It uses a background thread to do most of the work, and it appears the 7ns latency numbers are a little cooked:
1. The paper's 7ns like number is 8ns for microbenchmarks but 18ns in applications. The 7ns number I'm guessing is microbenchmarks, and the true application level number is prob more in the 17ns range.
2. It isn't precisely clear what that is measuring. The says that is the invocation time of the logging thread. Considering the thread making the call to log just passes most of the work to a background threads through a multi-producer single consumer queue of some sort, this is likely the time to dump it in the queue.
So you really aren't logging in 7ns. The way I'm reading this is you're dumping on a queue in 17ns and letting a background thread do the actual work.
The workload is cut down by preprocessing the creating a dictionary of static elements do reduce the I/O cost of the thread doing the actual writing (I assume this just means take the format strings and index them, which you could build at runtime, so i'm not sure the pre-processing step is really needed).

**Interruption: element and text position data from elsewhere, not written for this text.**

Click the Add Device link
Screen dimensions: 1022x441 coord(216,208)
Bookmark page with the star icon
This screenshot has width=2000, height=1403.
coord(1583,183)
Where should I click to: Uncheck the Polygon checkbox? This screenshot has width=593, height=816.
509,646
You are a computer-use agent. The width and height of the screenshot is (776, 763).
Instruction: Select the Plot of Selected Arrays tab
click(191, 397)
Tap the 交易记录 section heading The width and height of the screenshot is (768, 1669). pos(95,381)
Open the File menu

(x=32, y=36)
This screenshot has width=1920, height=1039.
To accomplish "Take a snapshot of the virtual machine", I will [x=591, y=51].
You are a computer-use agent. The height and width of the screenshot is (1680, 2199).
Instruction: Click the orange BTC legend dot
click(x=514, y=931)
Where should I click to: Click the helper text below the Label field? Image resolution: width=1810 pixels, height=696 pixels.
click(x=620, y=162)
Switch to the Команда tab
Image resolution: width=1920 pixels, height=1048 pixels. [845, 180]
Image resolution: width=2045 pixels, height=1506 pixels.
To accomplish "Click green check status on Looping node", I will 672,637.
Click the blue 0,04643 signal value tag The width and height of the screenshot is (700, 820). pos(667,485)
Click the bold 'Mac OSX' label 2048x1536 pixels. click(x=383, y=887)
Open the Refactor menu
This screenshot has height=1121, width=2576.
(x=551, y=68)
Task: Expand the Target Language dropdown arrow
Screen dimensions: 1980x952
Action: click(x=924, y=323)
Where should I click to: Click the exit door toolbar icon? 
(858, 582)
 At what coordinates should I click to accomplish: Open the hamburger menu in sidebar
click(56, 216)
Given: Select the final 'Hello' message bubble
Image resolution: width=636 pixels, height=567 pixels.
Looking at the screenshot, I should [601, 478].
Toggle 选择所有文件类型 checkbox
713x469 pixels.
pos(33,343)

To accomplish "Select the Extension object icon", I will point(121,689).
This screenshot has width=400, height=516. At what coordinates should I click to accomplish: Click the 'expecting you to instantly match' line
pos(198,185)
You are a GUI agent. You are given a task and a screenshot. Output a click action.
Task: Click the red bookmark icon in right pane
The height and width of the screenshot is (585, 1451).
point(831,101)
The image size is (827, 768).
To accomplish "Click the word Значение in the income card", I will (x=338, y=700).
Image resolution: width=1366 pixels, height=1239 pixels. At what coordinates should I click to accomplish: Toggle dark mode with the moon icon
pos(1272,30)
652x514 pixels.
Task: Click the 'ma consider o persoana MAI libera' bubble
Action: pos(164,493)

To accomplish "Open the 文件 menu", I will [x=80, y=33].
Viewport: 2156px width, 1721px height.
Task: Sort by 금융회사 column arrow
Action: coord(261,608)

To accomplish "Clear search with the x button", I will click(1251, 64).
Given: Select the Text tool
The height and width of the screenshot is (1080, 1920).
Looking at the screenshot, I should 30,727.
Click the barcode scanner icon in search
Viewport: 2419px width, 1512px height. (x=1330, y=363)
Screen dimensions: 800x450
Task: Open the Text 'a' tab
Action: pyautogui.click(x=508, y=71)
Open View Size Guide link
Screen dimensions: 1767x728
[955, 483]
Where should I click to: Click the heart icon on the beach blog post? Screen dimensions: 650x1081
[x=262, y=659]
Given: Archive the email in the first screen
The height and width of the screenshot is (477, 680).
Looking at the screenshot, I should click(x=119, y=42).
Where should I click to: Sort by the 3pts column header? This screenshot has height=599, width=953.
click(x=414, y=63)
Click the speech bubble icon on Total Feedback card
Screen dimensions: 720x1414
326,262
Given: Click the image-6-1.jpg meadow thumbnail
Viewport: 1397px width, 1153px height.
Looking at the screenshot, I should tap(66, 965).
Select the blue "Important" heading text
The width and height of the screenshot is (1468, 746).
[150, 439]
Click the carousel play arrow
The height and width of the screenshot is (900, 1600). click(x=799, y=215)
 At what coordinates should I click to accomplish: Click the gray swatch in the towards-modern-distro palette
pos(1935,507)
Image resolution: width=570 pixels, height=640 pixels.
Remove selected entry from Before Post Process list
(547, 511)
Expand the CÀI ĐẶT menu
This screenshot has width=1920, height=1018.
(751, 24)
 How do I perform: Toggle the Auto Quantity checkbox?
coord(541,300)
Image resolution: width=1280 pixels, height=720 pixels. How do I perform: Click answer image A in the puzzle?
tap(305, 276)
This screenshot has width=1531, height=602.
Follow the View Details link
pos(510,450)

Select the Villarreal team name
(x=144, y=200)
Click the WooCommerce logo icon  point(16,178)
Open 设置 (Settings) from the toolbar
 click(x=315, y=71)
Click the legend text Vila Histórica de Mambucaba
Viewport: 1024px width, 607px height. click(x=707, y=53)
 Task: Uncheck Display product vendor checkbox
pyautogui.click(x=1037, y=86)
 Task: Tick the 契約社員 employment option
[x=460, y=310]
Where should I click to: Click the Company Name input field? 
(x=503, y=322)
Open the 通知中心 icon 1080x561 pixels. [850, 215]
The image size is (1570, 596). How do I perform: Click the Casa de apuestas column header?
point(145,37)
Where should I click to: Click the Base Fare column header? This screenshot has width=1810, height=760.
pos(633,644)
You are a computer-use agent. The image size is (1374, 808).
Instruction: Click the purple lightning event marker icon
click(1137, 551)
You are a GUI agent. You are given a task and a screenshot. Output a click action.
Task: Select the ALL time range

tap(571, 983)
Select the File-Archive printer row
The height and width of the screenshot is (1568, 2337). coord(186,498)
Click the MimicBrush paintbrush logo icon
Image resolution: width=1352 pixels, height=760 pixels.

My logger than dumps binary blobs onto a ring buffer for another process to log might be able to beat this invocation latency. This isn't really groundbreaking. I know a few place that log the binary blobs and format them later. None of them do the dictionary part, but when that is going to a background thread, I'm not sure how much that matters.
Yes, the overhead in the logging thread is what this is trying to minimize. The background thread is considered "free". This sort of async logging is a common setup for some class of applications.
And yes, it boils down to writing data to a message queue. Most of the overhead is probably the call to the hardware timestamp counter.
In my logging code I wrote that is basically a SPSC ring buffer, I use some RDTSC assembly and at startup I calculate the frequency and epoch offset. It has a throughput of around 30 cycles.
That's already ~10 ns, so I'm not sure how they are getting their numbers. If they are timestamping the data when the background thread gets to it that would be pushing even more work to it. It guessing they do or else they could potentially be logging out of order data with multiple threads.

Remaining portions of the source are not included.